TreebankLanguagePack function in Neural Network De

2019-04-02 14:39发布

If I want to train the Stanford Neural Network Dependency Parser for another language, there is a need for a "treebankLanguagePack"(TLP) but the information about this TLP is very limited:

particularities of your treebank and the language it contains

If I have my "treebank" in another language that follows the same format as PTB, and my data is using CONLL format. The dependency format follows the "Universal Dependency" UD. Do I need this TLP?

1条回答
冷血范
2楼-- · 2019-04-02 15:21

As of the current CoreNLP release, the TreebankLanguagePack is used within the dependency parser only to 1) determine the input text encoding and 2) determine which tokens count as punctuation [1].

Your best bet for a quick solution, then, is probably to stick with the UD English TreebankLanguagePack. You should do this by specifying the property language as "UniversalEnglish" (whether you're accessing the dependency parser via code or command line). If you're using the dependency parser via the CoreNLP main entry point, this property key should be depparse.language.


Technical details

Two very subtle details follow. You probably don't need to worry about these if you're just trying to hack something together at first, but it's probably good to mention so that you can avoid apocalyptic / head-smashing bugs in the future.
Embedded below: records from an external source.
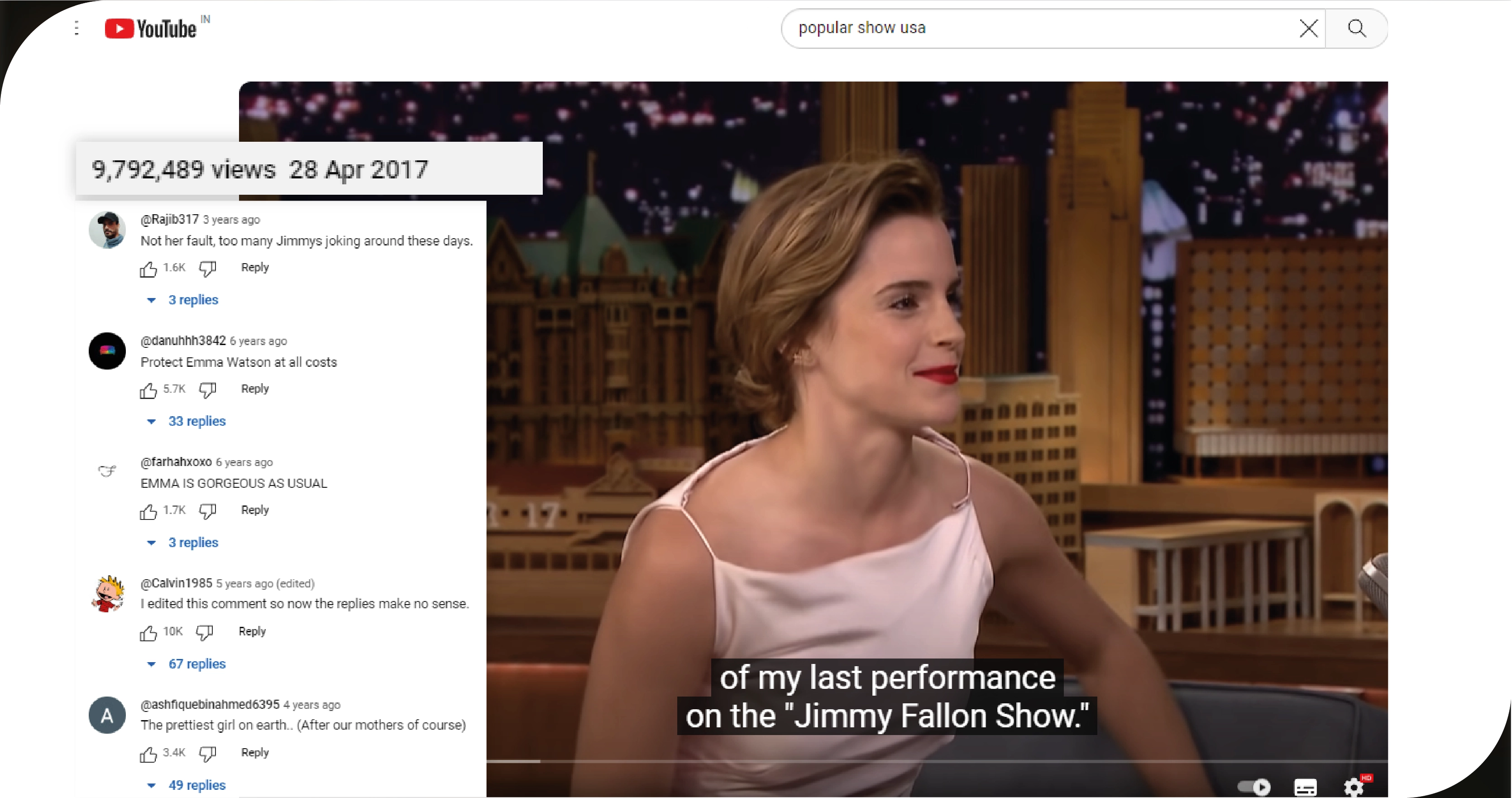Click the search magnifier icon
The height and width of the screenshot is (798, 1512).
click(1356, 28)
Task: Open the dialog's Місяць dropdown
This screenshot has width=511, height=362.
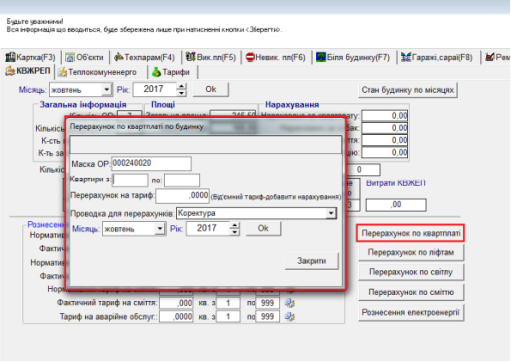Action: point(160,229)
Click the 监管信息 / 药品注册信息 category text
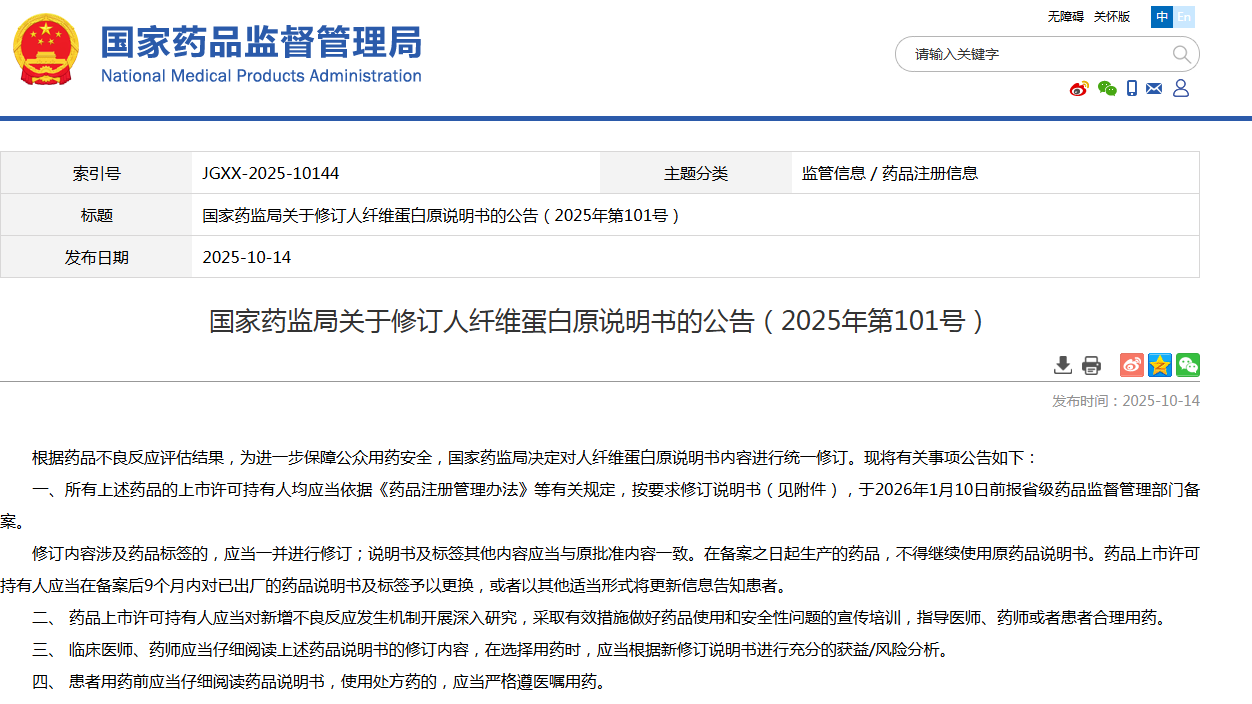Viewport: 1252px width, 704px height. (x=890, y=173)
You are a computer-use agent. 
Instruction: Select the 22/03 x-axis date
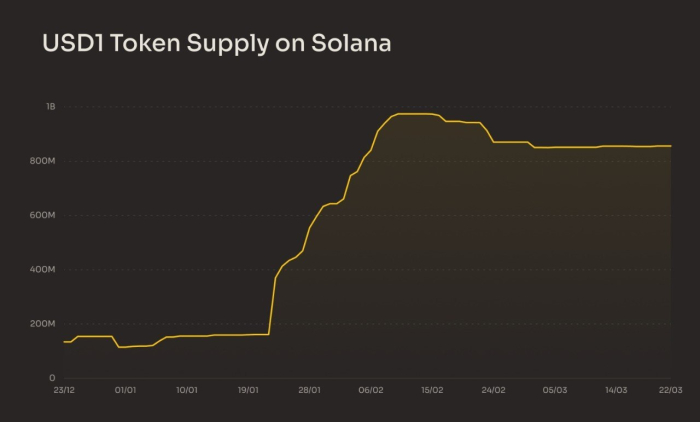point(670,390)
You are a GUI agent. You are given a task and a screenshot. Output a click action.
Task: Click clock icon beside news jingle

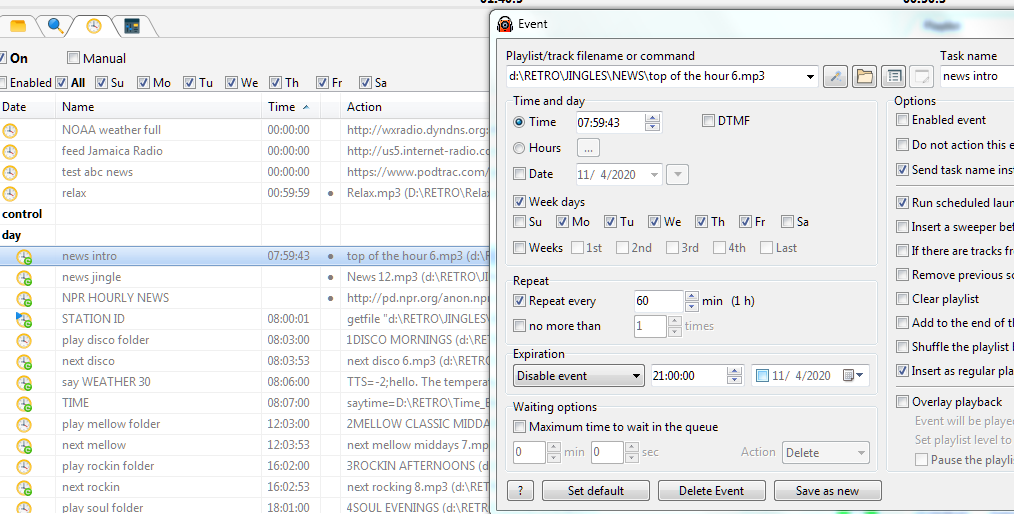coord(24,278)
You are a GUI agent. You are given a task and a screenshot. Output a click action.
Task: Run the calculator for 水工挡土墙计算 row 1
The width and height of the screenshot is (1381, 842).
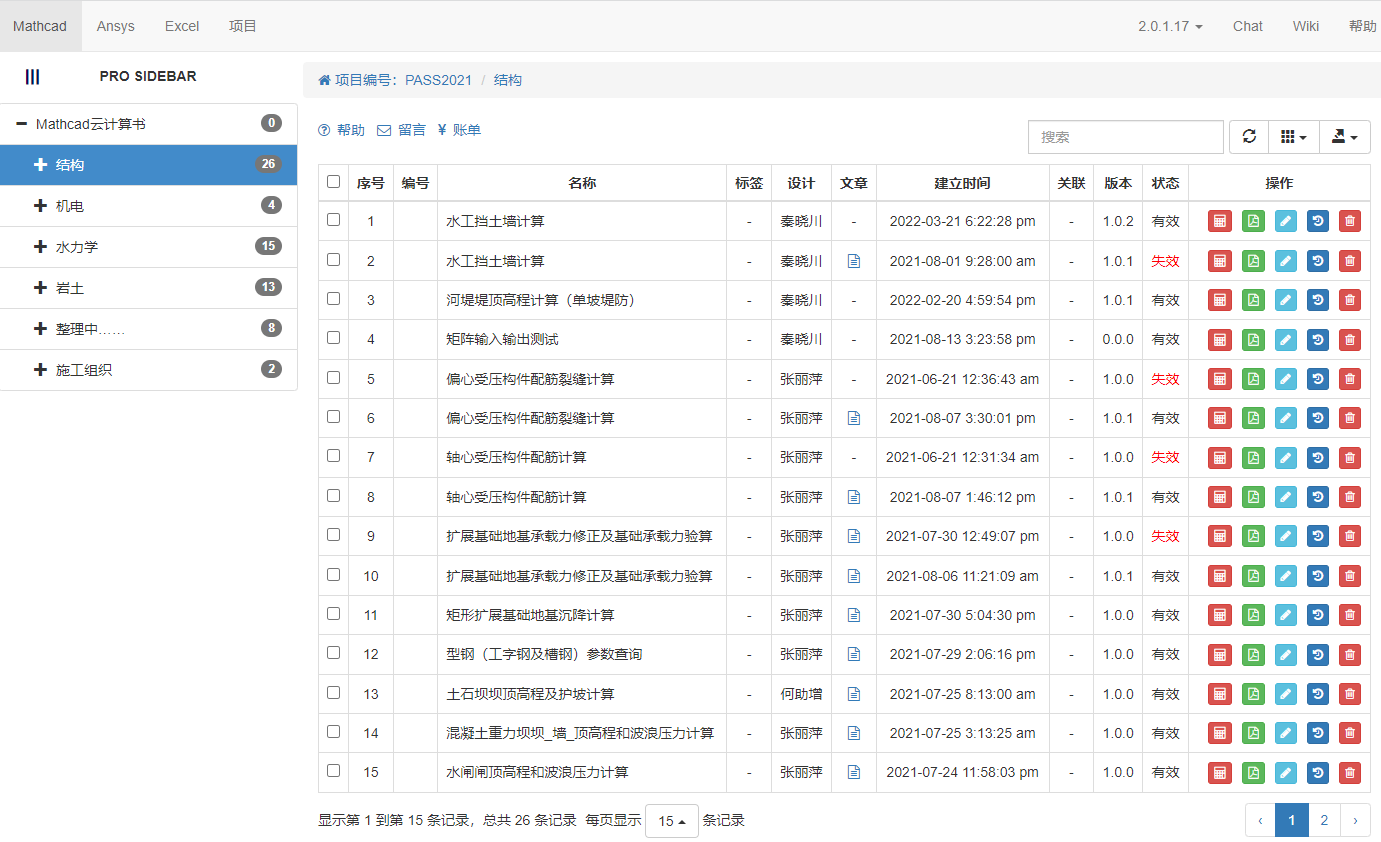pyautogui.click(x=1219, y=221)
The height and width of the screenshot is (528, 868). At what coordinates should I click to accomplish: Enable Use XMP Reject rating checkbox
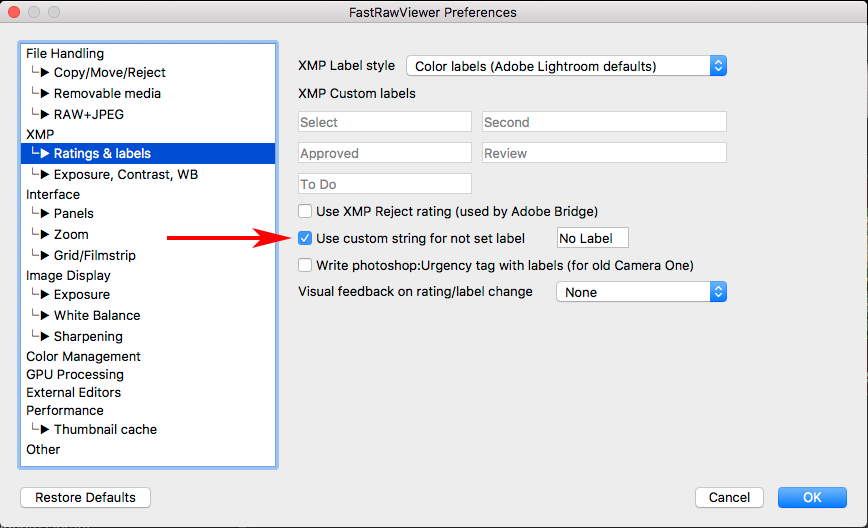coord(306,211)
  • Evaluation and punctuation: If you do choose to stick with UniversalEnglish, be aware that there is a hack in the evaluation code that overrides the punctuation set for English parsing in particular. Any changes you make to punctuation in PennTreebankLanguagePack (the TLP used for the UniversalEnglish language) will be ignored! If you need to get around this, it should be enough to copy and paste the PennTreebankLanguagePack into your own codebase and name it something different.
  • Potential memory leak: When building parse results to be returned to the user, the dependency parser draws from a pool of cached GrammaticalRelation objects. This cache does not live-update. This means that if you have relations which aren't formally defined in the language you specified via the language property, they will lead to the instantiation of a new object whenever those relations show up in parser predictions. (This can be a big deal memory-wise if you happen to store the parse objects somewhere.)

[1]: Punctuation is excluded during evaluation. This is a standard "cheat" used throughout the dependency parsing literature.